Subject: Post removal / move?



tufty 42 said:


> Any chance if a moderator could explain why please !


Hi,

As a new member you can't see the market place or send PMs as an anti fraud and anti spam measure. All members must refrain from posting wanted or for sale posts elsewhere on the forum too. It looks like a moderator saw it was a post that should be in the market place and moved it but didn't spot that you were a new member and therefore couldn't see it and shouldn't have been able to post it there - a bit of confusion!

Have a read of this:

viewtopic.php?f=50&t=156747

The measures stop the opportunist fraudsters who go elsewhere because they want instant returns and can't be bothered contributing and joining in like genuine members.

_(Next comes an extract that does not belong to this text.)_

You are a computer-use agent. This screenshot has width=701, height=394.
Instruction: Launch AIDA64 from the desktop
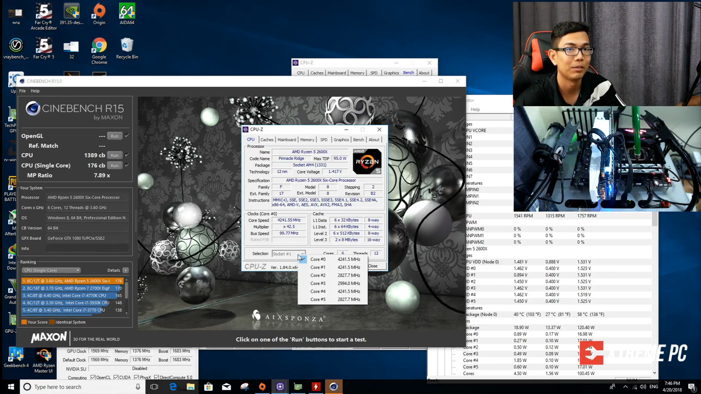[127, 11]
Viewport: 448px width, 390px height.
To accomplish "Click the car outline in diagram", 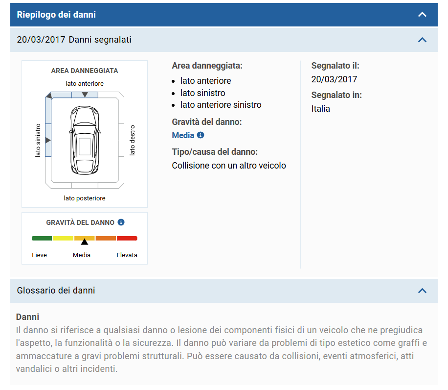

Unfortunately there is not a lot that cam be done about established members who later turn rogue - thankfully not too common. We do our best to help protect members however.

Regards,
John


----------



## tufty 42 (Sep 23, 2009)

It does seem a shame that a seriously interested person cannot see obviously loved cars from people who bother to use a forum like this !! I used to use mini forum no problem and wife went on rallies etc brilliant !! The problem I have is that you try to become involved in topics to find you cannot even talk to others via messaging if you have sensitive information to give so site becomes prohibitive which is a real shame and I'm sure detracts from a great forum !! Can another route be taken 3 strikes and your out for example ???


----------



## John-H (Jul 13, 2005)

How much money would be involved with each strike? Seriously through we are not talking a huge amount of time for an enthusiast like yourself :wink:


----------



## tufty 42 (Sep 23, 2009)

Fair point ! But it is a shame to put people off early doors !  I'll keep posting and hopefully find that TT we are looking for


----------



## Hoggy (May 8, 2002)

Hi Tufty, That's the idea, keep posting, you'll soon get access.  
Hoggy.


----------